The first half of (section one) doesn't comprise the foundations of abstract algebra in particular so much as the foundations of modern mathematics in general. The foundation of modern abstract algebra is more about axiomatic properties of structures like groups, rings, modules, fields, vector spaces, etc.
For that matter you actually don't need a lot of this machinery to derive analysis; for that all you need is a minimal subset (hah!) of set theory. Analysis focuses on the properties of continuous things, like real and complex sequences. You can derive the real and complex numbers axiomatically (like with Dedekind cuts of rationals) or synthetically (field axioms) as long as you have the definitions of sets, subsets, bounds, unions and intersections. I'm not even sure you need to care about the distinction between a subset and a proper subset.
That's not to say the material presented here isn't useful - it is. I'm just making the point that most analysis doesn't require abstract algebra aside from fields and (later on) vector spaces, and you don't need a whole lot to get there.
My favorite critic of ZFC is Norman Wildberger, who has a great YouTube channel. I found his formulations of complex multiplication, the pythagorean theorem and quadratic forms were particularly worthwhile, even though he comes off as barely computer literate in other videos.
But no, seriously, it depends on what kind of set theory you're talking about. The stuff Hilbert was arguing about up to the stuff still being argued about today in the ivory tower? No, you pragmatically do not need to know that unless you're pursuing a research career in pure math. The stuff in an undergrad probability course? Yeah, sets come up basically everywhere if you're looking and are willing to think like that.
Even if you're researching pure mathematics you probably don't need rigorous, axiomatic set theory. Number theorists, algebraic geometers, probability/measure/ergodic theorists, etc all can conduct their work with just naive set theory.
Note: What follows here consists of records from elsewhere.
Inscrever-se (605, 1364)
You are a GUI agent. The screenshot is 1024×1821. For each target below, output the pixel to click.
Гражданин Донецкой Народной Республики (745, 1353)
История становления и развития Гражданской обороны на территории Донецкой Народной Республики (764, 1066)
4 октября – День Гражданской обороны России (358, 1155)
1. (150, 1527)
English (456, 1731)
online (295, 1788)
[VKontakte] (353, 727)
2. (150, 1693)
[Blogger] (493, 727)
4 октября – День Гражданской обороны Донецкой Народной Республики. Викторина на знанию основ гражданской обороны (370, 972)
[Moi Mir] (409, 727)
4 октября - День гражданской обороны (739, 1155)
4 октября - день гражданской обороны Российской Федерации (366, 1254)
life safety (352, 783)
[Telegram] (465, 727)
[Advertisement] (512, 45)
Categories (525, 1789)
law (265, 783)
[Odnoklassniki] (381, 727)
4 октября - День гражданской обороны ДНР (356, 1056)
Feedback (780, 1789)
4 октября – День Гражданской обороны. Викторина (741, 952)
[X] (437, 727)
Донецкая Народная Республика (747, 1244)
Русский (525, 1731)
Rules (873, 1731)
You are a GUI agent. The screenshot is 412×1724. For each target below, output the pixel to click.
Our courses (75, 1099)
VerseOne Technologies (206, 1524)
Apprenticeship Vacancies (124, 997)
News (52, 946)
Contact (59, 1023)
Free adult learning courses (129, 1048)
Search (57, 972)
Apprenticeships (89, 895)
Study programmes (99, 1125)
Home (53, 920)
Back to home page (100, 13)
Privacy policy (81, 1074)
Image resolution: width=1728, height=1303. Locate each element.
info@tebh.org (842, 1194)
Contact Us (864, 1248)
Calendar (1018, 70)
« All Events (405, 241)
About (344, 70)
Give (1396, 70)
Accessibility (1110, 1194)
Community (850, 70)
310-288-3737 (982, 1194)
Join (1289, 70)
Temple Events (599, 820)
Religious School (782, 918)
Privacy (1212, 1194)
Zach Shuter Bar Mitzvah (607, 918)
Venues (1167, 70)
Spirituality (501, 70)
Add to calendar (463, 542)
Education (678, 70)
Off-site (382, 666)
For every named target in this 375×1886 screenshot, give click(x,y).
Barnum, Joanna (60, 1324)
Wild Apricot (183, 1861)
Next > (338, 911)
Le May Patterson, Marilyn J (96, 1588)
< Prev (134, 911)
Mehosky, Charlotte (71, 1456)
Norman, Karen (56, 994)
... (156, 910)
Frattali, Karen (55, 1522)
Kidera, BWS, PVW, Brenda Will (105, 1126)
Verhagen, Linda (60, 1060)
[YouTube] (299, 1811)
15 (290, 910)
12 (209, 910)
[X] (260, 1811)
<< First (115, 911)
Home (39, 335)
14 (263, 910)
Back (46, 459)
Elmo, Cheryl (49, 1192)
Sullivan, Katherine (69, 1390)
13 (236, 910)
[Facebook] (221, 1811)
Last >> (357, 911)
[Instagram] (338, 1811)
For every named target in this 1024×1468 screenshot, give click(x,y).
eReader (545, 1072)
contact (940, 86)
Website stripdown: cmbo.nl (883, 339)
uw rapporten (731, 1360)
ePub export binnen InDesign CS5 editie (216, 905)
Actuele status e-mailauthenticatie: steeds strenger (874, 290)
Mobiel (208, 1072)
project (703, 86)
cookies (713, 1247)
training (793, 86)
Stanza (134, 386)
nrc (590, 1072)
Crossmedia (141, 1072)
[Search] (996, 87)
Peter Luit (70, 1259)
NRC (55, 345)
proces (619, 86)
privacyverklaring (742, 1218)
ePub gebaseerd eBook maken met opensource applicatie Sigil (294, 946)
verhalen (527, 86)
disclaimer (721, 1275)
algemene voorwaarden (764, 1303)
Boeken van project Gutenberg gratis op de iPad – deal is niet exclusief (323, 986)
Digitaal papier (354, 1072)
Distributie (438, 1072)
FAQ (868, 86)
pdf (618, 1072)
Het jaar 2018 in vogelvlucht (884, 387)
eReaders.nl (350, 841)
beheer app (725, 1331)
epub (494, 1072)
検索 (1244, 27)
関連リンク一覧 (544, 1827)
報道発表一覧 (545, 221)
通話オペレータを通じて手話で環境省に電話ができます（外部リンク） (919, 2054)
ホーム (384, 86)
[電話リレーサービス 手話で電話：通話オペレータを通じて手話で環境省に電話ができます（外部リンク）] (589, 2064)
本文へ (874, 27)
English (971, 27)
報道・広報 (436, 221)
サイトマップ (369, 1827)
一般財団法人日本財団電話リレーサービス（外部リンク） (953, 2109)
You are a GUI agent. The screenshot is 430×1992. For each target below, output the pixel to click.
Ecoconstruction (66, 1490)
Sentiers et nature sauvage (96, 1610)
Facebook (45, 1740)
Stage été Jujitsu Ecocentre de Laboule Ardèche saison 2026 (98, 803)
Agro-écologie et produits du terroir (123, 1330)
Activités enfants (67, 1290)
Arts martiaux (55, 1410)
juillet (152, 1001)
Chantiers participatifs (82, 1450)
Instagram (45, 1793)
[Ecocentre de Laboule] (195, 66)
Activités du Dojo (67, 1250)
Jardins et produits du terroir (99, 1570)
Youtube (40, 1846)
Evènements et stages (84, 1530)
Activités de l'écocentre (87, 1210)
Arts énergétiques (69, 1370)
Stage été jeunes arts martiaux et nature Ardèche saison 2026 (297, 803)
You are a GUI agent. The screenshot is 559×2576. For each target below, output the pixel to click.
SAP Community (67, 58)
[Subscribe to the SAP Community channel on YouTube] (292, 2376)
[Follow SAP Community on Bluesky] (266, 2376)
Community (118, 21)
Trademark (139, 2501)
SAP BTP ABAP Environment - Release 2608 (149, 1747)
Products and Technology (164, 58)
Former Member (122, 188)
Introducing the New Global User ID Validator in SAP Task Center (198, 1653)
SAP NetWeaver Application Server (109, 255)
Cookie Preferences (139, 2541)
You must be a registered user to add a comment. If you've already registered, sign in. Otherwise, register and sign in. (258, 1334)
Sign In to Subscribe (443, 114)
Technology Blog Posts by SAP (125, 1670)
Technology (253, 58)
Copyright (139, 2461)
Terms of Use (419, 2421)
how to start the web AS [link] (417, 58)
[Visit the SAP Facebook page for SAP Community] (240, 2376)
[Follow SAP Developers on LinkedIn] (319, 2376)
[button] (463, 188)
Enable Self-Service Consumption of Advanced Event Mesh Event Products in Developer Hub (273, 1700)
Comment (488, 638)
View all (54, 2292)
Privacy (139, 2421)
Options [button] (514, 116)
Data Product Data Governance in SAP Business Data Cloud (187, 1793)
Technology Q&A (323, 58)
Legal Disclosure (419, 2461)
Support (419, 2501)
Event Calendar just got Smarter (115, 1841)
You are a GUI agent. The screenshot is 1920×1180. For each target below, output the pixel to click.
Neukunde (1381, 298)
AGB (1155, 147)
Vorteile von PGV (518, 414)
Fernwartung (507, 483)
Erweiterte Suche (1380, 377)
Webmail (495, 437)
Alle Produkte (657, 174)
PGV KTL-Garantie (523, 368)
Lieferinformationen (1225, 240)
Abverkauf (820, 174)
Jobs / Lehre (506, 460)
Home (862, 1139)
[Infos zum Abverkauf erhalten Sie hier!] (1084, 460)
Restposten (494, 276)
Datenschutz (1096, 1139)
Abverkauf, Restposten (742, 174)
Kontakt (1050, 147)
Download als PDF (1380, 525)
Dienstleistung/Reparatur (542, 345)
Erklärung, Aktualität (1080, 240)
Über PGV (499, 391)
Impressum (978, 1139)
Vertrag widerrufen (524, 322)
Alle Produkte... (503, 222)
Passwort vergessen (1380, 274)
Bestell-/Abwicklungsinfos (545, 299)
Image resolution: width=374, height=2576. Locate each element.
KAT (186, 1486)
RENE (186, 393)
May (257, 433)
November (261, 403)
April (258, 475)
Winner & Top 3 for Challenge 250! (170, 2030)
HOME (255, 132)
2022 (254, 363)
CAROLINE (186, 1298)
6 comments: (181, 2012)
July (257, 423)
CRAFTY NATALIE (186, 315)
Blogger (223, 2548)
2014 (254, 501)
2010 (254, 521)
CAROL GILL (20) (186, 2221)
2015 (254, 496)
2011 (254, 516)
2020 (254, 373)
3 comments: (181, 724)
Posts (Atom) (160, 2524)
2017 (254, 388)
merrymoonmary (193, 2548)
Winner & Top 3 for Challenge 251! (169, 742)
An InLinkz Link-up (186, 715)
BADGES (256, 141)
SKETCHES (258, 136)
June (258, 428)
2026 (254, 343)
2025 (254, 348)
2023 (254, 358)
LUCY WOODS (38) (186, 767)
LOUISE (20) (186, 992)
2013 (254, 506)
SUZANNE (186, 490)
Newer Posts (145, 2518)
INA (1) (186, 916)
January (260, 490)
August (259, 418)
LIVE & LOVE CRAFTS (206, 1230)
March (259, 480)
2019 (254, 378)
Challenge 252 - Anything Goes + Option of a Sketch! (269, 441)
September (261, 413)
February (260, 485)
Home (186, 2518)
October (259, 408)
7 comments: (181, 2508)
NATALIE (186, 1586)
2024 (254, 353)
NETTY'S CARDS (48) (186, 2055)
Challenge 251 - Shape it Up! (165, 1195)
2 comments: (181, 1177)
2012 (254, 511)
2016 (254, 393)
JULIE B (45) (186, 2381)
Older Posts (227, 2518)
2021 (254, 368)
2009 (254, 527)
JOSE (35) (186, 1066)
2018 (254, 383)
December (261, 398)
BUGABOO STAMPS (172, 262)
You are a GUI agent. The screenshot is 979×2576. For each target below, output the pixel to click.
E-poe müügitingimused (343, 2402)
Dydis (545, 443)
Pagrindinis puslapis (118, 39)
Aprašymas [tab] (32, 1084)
In a world where it's taken for granted that, say, countable additivity over measurable sets will work work out fine, and is felt to be a different beast than arbitrary use of a separation schema plus a set of all sets, sure. But it took early 20th-century mathematical logicians decades of exploration to get to a point where there was confidence that people doing the former thing could get by mostly "naively", without being in danger of doing the latter thing. (See e.g. Galileo's paradox.)
Modern pure mathematicians benefit from being able to conduct most of their reasoning on the lower footsteps of the von Neumann hierarchy (V_{omega + k} for small k), where they get access to higher-order tools like function spaces and topologies, countability as a fruitful property to impose and work with, and a playground where most of the disparate branches of mathematical research can be brought together without worrying about bindings between underlying frameworks. None of these things require a deep knowledge of the metamath of ZF to work with, but they'd all make many 19th-century mathematicians nervous.
Note also that the most frequently used tools of naive set theory today (e.g. unions/intersections, separations/replacements, powersets, cartesian products/relations/functions, a few notable infinite sets) roughy mirror ZF. That shouldn't seem like an accident. Having working mathematicians trained to think and organize their work in these constructs keeps them around those lower footsteps.
I learned this years ago and forgot everything. I'm curious - does anyone actually use linear algebra in their day to day, and if so, what's your job title?
Aerial Imaging. We use it for both photogrammetry and some aspects of image color correction based on its histogram. I imagine its used extremely often in robotics as well.
It is a source of endless wonder and bemusement to me that we did not choose geometry as our basis for logic and proof over the equality symbol. Many brilliant minds are barred from entry into the field of mathematics because of this error.